ACTION ITEM: Work out how many lines in the following entries contain the string "link", and write only that number.

*** Opening of DATASET RECORDS ***

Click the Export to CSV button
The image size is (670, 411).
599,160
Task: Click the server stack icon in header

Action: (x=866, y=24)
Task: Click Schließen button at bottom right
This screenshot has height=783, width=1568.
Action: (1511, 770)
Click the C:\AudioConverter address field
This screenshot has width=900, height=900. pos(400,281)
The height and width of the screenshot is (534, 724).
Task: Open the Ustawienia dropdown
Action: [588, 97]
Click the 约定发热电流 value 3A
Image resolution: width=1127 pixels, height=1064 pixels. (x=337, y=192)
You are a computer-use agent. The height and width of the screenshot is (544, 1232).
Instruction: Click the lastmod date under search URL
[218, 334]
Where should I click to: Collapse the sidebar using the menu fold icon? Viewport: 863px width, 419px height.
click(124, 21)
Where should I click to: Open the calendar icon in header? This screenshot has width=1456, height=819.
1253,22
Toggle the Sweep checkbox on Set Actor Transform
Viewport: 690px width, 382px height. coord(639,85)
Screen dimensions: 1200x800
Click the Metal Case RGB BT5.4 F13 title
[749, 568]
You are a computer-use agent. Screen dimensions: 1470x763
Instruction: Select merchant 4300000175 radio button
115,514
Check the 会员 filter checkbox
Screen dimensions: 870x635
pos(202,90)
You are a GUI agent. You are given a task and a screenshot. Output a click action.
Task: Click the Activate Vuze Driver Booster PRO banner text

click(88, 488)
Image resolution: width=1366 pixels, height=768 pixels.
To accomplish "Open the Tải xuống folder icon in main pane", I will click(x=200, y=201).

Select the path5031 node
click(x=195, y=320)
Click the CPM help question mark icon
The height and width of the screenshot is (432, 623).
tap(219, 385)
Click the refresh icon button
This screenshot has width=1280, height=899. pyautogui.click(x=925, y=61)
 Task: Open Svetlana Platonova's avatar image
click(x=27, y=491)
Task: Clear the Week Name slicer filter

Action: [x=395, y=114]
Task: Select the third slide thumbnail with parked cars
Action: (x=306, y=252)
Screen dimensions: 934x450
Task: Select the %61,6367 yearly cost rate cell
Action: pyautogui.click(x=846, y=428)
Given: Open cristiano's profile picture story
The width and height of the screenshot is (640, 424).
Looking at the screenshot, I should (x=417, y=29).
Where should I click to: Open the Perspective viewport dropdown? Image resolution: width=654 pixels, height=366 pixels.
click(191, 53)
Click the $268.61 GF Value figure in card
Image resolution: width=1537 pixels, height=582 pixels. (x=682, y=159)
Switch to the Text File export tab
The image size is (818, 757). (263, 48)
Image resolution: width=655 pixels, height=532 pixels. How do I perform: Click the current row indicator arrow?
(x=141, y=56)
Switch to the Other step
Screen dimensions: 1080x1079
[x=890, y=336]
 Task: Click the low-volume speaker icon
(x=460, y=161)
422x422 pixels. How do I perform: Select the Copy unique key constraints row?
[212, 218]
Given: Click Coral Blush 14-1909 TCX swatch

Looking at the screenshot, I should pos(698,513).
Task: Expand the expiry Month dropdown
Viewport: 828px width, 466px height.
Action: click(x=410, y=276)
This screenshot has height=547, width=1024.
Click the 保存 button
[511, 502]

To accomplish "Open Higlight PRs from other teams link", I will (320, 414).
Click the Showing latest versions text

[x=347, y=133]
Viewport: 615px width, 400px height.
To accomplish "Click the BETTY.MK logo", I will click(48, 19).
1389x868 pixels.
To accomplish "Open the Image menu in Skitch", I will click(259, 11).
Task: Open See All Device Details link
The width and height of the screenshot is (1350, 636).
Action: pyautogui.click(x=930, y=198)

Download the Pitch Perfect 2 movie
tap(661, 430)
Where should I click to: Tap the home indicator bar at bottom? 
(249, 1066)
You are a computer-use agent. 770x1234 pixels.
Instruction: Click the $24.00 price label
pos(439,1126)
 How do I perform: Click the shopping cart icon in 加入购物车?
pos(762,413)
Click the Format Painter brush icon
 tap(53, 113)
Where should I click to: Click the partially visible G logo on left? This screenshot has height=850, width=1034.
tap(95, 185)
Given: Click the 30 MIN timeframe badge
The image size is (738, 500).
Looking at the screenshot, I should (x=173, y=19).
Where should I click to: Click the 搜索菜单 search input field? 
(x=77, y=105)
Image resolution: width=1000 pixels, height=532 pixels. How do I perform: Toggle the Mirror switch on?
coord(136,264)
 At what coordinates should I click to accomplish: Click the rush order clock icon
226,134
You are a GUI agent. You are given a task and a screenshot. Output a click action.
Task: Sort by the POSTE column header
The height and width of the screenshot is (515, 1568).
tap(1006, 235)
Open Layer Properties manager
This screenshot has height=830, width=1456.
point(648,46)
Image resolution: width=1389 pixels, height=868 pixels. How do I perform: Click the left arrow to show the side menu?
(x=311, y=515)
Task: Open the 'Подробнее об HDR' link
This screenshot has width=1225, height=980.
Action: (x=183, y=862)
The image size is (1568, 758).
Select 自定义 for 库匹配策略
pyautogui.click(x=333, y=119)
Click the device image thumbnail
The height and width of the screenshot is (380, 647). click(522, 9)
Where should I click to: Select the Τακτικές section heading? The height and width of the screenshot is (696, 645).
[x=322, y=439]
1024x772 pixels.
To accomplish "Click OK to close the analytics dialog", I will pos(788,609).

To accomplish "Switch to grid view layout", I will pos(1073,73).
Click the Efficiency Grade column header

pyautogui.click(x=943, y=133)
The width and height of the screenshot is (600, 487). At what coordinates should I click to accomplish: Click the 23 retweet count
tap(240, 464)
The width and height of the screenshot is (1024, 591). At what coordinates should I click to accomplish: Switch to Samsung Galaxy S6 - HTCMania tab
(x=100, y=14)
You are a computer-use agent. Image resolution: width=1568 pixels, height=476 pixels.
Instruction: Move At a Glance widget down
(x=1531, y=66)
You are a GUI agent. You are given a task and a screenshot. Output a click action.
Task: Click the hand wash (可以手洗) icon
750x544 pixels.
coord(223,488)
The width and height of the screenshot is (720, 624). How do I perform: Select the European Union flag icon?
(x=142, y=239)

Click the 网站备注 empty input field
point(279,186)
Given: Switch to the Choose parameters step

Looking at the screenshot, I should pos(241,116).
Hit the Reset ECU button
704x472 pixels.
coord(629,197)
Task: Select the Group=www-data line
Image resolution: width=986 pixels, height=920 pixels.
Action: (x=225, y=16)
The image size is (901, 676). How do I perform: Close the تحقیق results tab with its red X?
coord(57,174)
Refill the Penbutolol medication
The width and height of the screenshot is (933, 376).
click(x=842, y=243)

*** Close of DATASET RECORDS ***

RESPONSE TO THIS EXERCISE: 3